Cos’è  Étant Donnés?
Etant-Donnés, è un’opera di Marcel Duchamp  eseguita tra il 1946 e il 1966.
Un assemblaggio di materiali diversi: una porta esterna, e uno spazio interno con l’inserimento di svariati materiali. Le dimensioni dell’opera sono: 242,5X177,8X1245cm, presente al Philadelphia Museum of Art – Filadelfia.
Questo assemblage tridimensionale è l’opera finale in cui Duchamp lavora in gran segreto nell’ultimo ventennio della sua vita: l’unica persona che ne è a conoscenza è la moglie Teeny, che fra l’altro lo aiuta a reperire i materiali necessari.
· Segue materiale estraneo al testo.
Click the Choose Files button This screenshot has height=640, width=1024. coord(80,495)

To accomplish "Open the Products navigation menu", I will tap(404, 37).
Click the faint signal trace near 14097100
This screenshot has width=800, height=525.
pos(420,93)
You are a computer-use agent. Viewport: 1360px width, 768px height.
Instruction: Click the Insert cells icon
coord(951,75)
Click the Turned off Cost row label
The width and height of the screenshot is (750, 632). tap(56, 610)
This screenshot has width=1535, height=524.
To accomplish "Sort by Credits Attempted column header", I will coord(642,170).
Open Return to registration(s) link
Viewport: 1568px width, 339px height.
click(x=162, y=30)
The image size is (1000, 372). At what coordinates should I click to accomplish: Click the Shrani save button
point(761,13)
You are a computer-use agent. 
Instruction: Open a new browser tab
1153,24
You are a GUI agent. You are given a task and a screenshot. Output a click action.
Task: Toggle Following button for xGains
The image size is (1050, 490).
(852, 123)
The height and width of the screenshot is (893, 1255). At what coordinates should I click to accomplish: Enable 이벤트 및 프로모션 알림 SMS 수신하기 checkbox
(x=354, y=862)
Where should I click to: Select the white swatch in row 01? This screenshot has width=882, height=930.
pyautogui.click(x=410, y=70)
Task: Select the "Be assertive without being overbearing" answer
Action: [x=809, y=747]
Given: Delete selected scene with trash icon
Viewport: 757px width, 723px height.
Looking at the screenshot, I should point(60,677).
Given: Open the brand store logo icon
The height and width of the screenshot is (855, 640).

Parte dei componenti di questa complessa struttura vengono infatti acquistati in Spagna (un’antica porta in legno e i mattoni entro cui è murata); altri (foglie e rami secchi) vengono raccolti da Duchamp nel corso di apposite scampagnate, con la moglie che accompagna Marcel guidando una vecchia giardinetta; dei mattoni usati o di scarto vengono recuperati a New York, per la strada nascondendoli entro sacchetti di carta. Quando Duchamp è costretto a cambiare studio e a trasferirsi dalla 14th Strada all’11th una ditta di traslochi si occupa delle parti più ingombranti, mentre lui trasporta tutto il resto pezzo per pezzo e con la massima cura. Nel 1968, al momento di lasciare New York per andare a trascorrere l’estate in Europa, il lavoro è ormai ultimato e Marcel prima di morire si preoccupa di organizzare la sua presentazione finale preparando un manuale di istruzioni per il montaggio della costruzione, accludendo fotografie, note e un modellino in scala. L’opera  verrà  presentata nel luglio del 1969 presso il Philadelphia Museum of Art.  Al visitatore del museo si mostra inizialmente solo una porta murata, un impedimento nella parete di una sala: la porta è chiusa e per vedere cosa vi sia all’interno si deve sbirciare attraverso due fori posti all’altezza degli occhi. In questo modo, Il fruitore dell’opera d’arte si trasforma così in un curioso voyeur.  L’opera  ancora adesso assai poco conosciuta nasce nel bisogno  di porsi al di là, di definire  e mettere in forma totale una possibile estensione dell’altro nella  necessità  ulteriore di metabolizzare la  realtà. Rimane un’invenzione sperimentale giocata a tutto campo su  proiezioni di frammenti e“universi possibili”,  tra la libertà della creazione e la globalità intelligente del fare arte.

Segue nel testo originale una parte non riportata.